TESTO —
►
Economia
Tre cose che Trump farà nei primi cento giorni
Cosa farà Trump nei primi cento giorni? Ecco tre mosse che, da quanto da lui stesso detto in campagna elettorale, saranno prioritarie
Non sappiamo ancora se Trump godrà del “Trifecta”, cioè del controllo della Corte Suprema (6 giudici di nomina repubblicana a 3 di nomina democratica) del Sentato (53 Senatori sono GOP su 100), e Camera dei Rappresentanti (qui la partita non è ancora chiusa) Anche senza questo, tuttavia, il Presidente rieletto avrà un’occasione unica nella vita per far approvare qualsiasi legge desideri, soprattutto nel tradizionale periodo di luna di miele dei primi 100 giorni di mandato. Tre aree che probabilmente affronterà in questo periodo avranno enormi ramificazioni per il settore energetico globale e per i Paesi chiave che ne costituiscono il nucleo.
Una di queste aree sarà l’aumento della produzione di petrolio e gas negli Stati Uniti, come dichiarato in diversi discorsi della campagna elettorale di Trump e documentato nella sua “Agenda Trump ”47. In linea di massima, egli “… si prefigge l’obiettivo nazionale di assicurare che l’America abbia il primo costo dell’energia più basso di qualsiasi Paese industriale sulla Terra”. Ha aggiunto che per “tenere il passo con l’economia mondiale che dipende dai combustibili fossili per oltre l’80% della sua energia, il Presidente Trump DRILL, BABY, DRILL”. Ha inoltre sottolineato che “porrà fine ai ritardi di Biden nei permessi federali di trivellazione e nelle locazioni, necessari per liberare la produzione americana di petrolio e gas naturale”. È probabile che questo includa la rimozione di gran parte delle pause imposte dalla precedente amministrazione presidenziale ai permessi di esportazione di gas naturale liquefatto. Il probabile effetto netto sui prezzi del petrolio e del gas sarà chiaramente ribassista.
◄
COMPITO —
Trasforma in un breve elenco puntato il paragrafo dell'articolo che comincia con «Una di queste aree sarà», tenendo i fatti principali. Le righe salvate non servono per questo lavoro.

Dati salvati:
►
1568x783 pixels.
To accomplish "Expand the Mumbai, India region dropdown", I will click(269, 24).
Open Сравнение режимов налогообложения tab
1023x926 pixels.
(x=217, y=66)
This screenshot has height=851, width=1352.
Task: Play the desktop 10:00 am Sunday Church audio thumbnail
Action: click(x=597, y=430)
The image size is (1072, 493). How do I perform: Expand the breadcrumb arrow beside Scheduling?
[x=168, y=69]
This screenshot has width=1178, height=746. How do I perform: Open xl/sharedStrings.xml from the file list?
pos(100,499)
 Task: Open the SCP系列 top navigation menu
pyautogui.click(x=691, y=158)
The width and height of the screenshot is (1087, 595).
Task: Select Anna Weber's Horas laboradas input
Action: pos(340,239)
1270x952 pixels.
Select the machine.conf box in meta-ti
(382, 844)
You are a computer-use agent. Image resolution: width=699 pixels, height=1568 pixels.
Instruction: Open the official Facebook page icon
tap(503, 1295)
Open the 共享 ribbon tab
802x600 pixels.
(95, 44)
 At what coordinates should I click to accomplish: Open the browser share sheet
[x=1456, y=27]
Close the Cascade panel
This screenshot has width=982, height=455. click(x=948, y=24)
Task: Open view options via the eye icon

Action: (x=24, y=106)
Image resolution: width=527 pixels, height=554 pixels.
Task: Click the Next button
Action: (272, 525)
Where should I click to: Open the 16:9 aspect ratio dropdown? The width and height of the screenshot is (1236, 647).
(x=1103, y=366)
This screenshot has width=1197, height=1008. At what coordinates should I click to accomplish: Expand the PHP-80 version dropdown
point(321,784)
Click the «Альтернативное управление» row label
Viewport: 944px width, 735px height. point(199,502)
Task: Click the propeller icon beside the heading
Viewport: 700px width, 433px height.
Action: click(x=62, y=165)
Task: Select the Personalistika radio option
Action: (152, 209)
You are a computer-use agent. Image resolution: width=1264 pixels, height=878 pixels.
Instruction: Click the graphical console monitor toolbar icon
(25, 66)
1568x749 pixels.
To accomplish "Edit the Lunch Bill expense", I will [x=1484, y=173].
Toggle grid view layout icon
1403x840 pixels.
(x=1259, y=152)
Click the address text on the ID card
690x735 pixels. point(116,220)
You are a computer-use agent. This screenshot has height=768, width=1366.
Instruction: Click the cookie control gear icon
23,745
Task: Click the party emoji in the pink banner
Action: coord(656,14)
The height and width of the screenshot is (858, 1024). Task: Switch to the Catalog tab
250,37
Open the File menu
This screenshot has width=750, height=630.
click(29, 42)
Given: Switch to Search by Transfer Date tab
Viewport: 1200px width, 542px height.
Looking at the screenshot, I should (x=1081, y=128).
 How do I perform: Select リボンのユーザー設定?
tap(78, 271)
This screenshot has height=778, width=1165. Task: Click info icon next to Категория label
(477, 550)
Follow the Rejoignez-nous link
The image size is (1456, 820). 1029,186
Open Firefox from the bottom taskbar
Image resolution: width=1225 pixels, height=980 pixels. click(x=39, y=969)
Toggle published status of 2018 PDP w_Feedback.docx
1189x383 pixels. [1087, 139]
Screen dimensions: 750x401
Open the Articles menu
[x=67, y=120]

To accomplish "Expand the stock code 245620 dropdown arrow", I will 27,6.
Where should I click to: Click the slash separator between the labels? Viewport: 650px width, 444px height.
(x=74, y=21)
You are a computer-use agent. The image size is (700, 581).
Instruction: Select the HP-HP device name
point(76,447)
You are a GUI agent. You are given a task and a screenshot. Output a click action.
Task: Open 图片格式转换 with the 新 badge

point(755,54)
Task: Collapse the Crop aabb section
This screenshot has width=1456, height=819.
◄
RISPOSTA —
- Trump punta ad aumentare la produzione di petrolio e gas negli Stati Uniti, come ha detto in vari discorsi della campagna elettorale e come si legge nella sua agenda.
- Il suo obiettivo è che l'America abbia il costo dell'energia più basso tra tutti i Paesi industriali.
- Ricorda che l'economia mondiale dipende dai combustibili fossili per oltre l'80% della sua energia.
- Promette di mettere fine ai ritardi di Biden nei permessi federali di trivellazione e nelle locazioni.
- Probabilmente toglierà gran parte delle pause decise dalla precedente amministrazione sui permessi di esportazione di gas naturale liquefatto.
- L'effetto previsto è un calo dei prezzi del petrolio e del gas.